5.1.3 Large Language Models (LLM)
Last Version: 11/09/2025
Overview
This section explains how to use Ollama, a local deployment tool for Large Language Models (LLMs). Ollama is an open-source, cross-platform framework that allows you to quickly deploy popular pre-trained LLMs (such as LLaMA, DeepSeek, Qwen) on PCs, edge servers, or other devices. It can run offline, without cloud services or high-performance GPUs.
Instal Ollama
Update your system & Install the Ollama toolkit with:
sudo apt update
sudo apt install spacemit-ollama-toolkit
Verify the installation
ollama list
If the output shows NAME ID SIZE MODIFIED
, the installation was successful.
Check version (must be 0.0.8 or higher)
sudo apt show spacemit-ollama-toolkit
Confirm the version is 0.0.8 or higher to support new model formats and direct pull functionality.
Download Models
Method 1: Direct Pull (Recommended, requires version 0.0.8+)

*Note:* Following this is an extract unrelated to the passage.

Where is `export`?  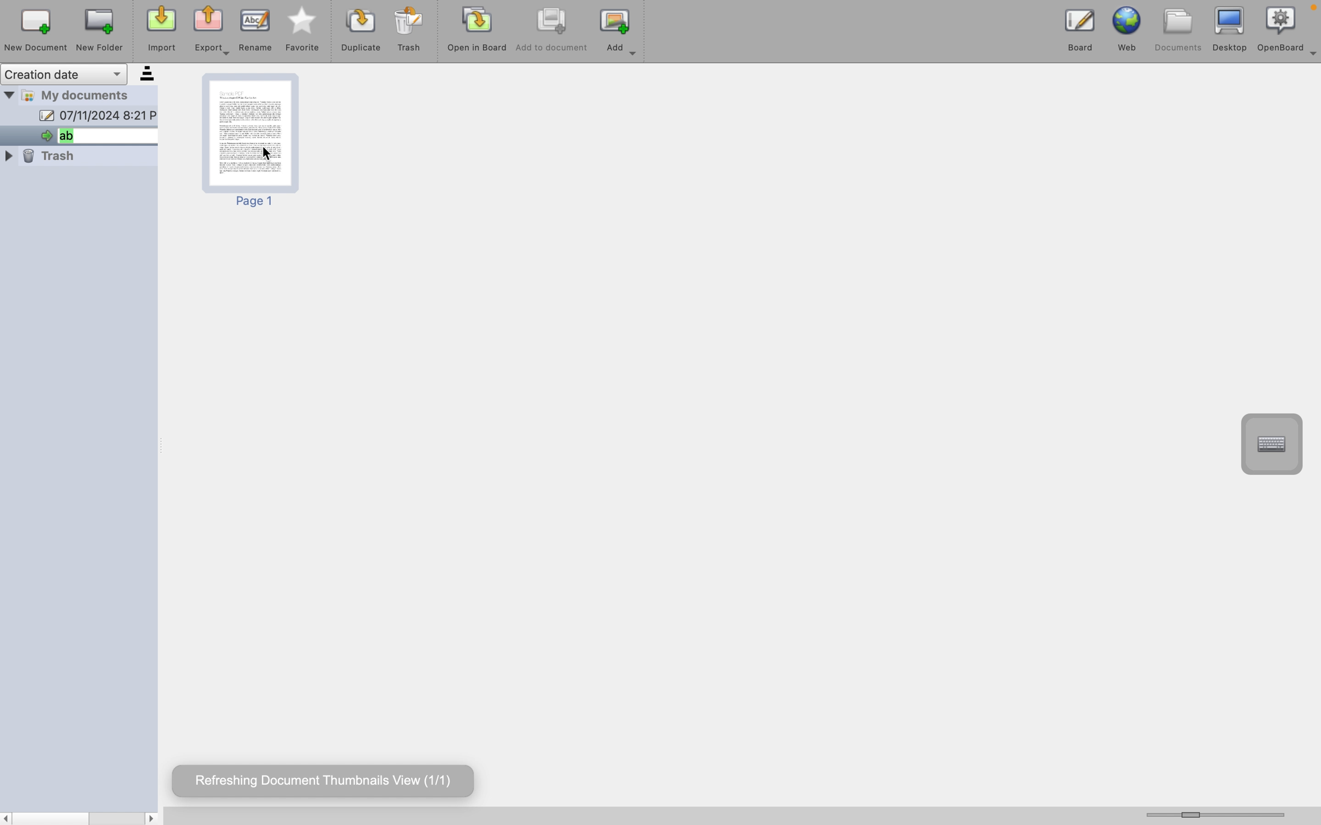 export is located at coordinates (215, 31).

Starting with spacemit-ollama-toolkit
version 0.0.8, add support for q4_K_M and q4_1 model formats.
You can directly use the ollama pull
command to pull q4_K_M format models from the official Ollama website and enjoy acceleration features:
# Directly pull q4_K_M format models (recommended)
ollama pull qwen3:0.6b
Method 2: Manual Model Creation
Alternatively, you can manually download and create a model.
This method is useful for q4_0 models, which also run well on K1 development boards.
-
Download the model file (
.gguf
) and its corresponding Modelfile (.modelfile
). -
In ModelScope, select a
.gguf
model, download the q4_0 quantized version, and copy both files to your development board or MUSEBOOK.

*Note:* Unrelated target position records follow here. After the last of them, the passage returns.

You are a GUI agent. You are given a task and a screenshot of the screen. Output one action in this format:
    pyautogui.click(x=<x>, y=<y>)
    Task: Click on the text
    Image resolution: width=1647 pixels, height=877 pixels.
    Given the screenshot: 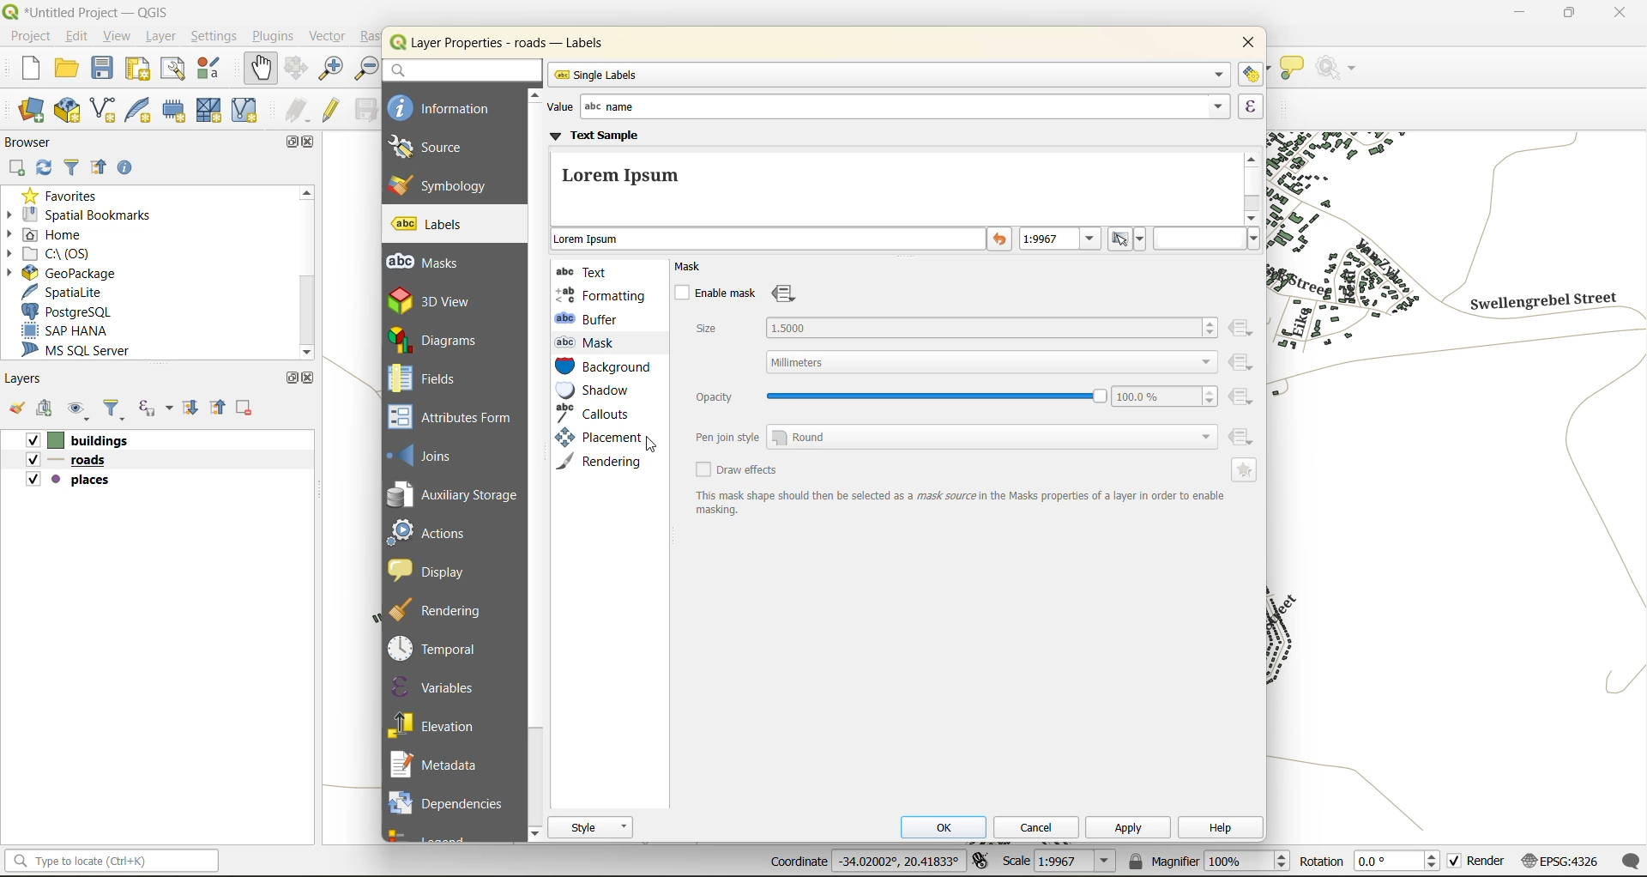 What is the action you would take?
    pyautogui.click(x=586, y=271)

Below is an example of model creation:
sudo apt install wget
wget https://modelscope.cn/models/second-state/Qwen2.5-0.5B-Instruct-GGUF/resolve/master/Qwen2.5-0.5B-Instruct-Q4_0.gguf ~/
wget https://archive.spacemit.com/spacemit-ai/modelfile/qwen2.5:0.5b.modelfile ~/
cd ~/
ollama create qwen2.5:0.5b -f qwen2.5:0.5b.modelfile
⚠️ Note:
- Adjust the
.modelfile
content to match to the downloaded model name, path, format, etc.- For specific format, please check the official Ollama website: https://ollama.com/search
Use the Model
# Run directly pulled model
ollama run qwen3:0.6b
# Or run manually created model
ollama run qwen2.5:0.5b
The system will start the model, and wait for user input interaction or call it from an application.